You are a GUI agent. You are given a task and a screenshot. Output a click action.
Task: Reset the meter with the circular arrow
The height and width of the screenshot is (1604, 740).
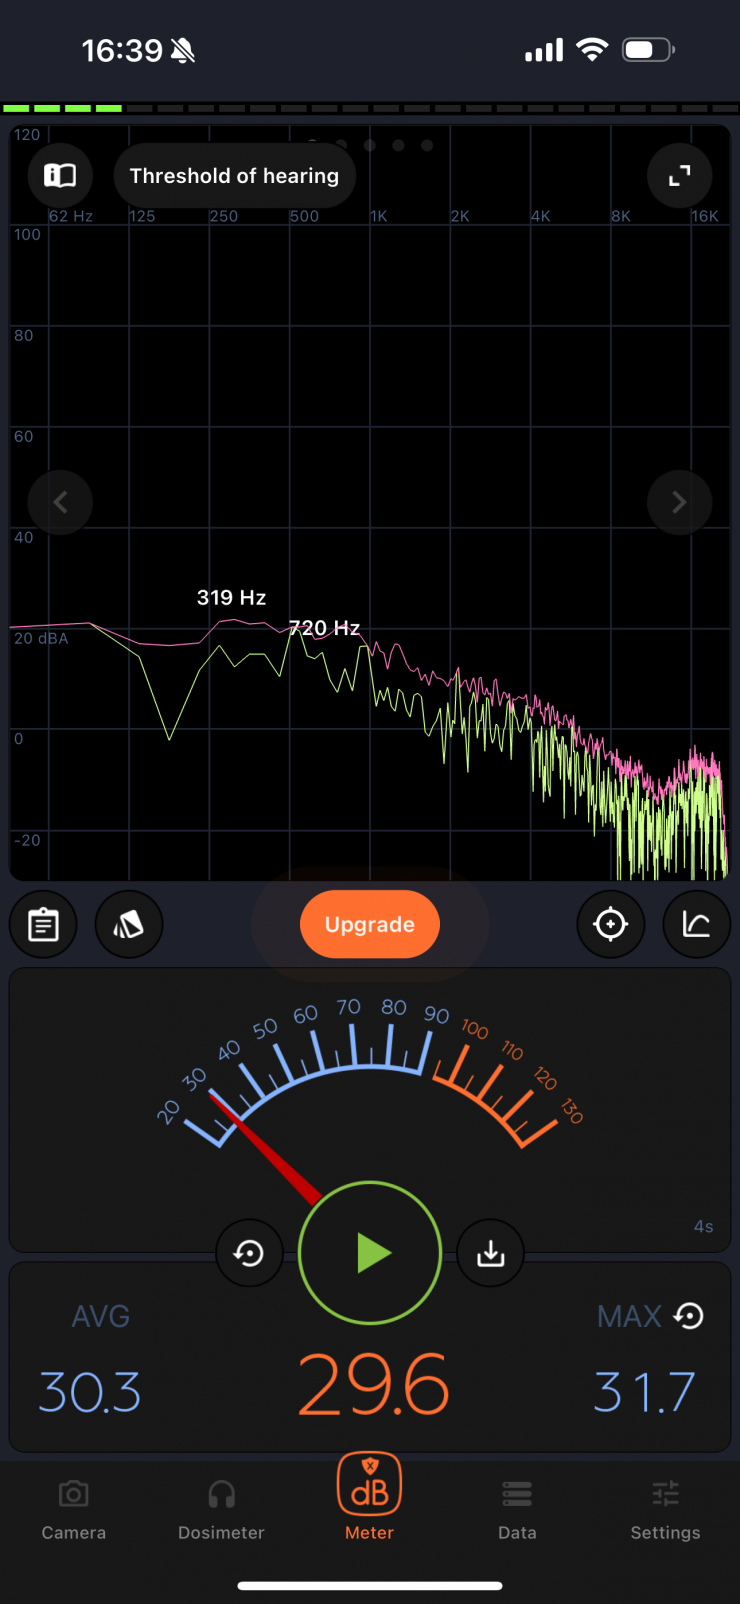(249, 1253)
* * *
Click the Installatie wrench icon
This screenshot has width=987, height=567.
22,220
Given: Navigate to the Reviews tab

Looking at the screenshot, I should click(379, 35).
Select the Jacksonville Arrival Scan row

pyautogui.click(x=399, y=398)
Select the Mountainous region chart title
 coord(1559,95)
==
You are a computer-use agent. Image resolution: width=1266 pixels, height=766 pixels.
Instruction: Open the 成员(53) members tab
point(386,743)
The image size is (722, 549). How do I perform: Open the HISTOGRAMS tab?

* [What the task requires]:
Copy out every line in the items above that contains the string "height", reproducing each such line in full.

* [The response]:
The height and width of the screenshot is (1604, 740).
This screenshot has width=987, height=567.
You are a computer-use agent. Image resolution: width=1266 pixels, height=766 pixels.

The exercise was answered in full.